**EXERCISE DESCRIPTION:** Return the lines from the start of the data through the line with "Given: Click the plus icon to add a tile". Include both of those lines and no others.

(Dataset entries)
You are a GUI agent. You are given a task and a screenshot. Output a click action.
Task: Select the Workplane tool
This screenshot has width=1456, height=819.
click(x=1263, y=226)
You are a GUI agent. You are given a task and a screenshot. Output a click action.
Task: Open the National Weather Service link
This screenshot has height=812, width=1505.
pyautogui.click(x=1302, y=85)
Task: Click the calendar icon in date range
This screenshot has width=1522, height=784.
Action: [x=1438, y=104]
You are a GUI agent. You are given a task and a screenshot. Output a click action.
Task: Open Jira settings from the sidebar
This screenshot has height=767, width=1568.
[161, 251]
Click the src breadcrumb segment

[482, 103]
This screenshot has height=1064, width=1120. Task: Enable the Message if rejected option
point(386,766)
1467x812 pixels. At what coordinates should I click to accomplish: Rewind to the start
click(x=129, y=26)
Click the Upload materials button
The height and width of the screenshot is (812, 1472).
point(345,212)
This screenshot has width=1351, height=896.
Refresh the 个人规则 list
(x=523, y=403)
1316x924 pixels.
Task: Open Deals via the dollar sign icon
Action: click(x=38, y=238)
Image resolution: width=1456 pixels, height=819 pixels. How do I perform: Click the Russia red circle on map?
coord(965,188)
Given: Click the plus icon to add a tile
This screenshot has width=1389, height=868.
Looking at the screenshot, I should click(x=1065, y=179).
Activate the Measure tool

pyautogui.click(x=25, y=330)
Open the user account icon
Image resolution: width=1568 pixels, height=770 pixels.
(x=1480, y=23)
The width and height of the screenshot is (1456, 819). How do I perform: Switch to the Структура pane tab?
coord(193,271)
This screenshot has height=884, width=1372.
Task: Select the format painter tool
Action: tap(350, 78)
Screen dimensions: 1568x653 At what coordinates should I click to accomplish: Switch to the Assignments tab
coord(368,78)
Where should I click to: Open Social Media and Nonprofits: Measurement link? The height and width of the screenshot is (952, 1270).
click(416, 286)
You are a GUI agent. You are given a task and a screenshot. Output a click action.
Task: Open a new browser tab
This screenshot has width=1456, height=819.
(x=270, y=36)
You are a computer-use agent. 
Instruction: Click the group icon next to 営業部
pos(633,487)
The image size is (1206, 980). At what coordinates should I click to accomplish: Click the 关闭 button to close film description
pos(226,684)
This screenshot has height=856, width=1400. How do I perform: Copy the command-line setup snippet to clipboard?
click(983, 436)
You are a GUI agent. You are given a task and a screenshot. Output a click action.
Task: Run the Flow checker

**WRITTEN ANSWER:**
You are a GUI agent. You are given a task and a screenshot. Output a click action.
Task: Select the Workplane tool
This screenshot has width=1456, height=819.
click(x=1263, y=226)
You are a GUI agent. You are given a task and a screenshot. Output a click action.
Task: Open the National Weather Service link
This screenshot has height=812, width=1505.
pyautogui.click(x=1302, y=85)
Task: Click the calendar icon in date range
This screenshot has width=1522, height=784.
Action: [x=1438, y=104]
You are a GUI agent. You are given a task and a screenshot. Output a click action.
Task: Open Jira settings from the sidebar
This screenshot has height=767, width=1568.
[161, 251]
Click the src breadcrumb segment

[482, 103]
This screenshot has height=1064, width=1120. Task: Enable the Message if rejected option
point(386,766)
1467x812 pixels. At what coordinates should I click to accomplish: Rewind to the start
click(x=129, y=26)
Click the Upload materials button
The height and width of the screenshot is (812, 1472).
point(345,212)
This screenshot has width=1351, height=896.
Refresh the 个人规则 list
(x=523, y=403)
1316x924 pixels.
Task: Open Deals via the dollar sign icon
Action: click(x=38, y=238)
Image resolution: width=1456 pixels, height=819 pixels. How do I perform: Click the Russia red circle on map?
coord(965,188)
Given: Click the plus icon to add a tile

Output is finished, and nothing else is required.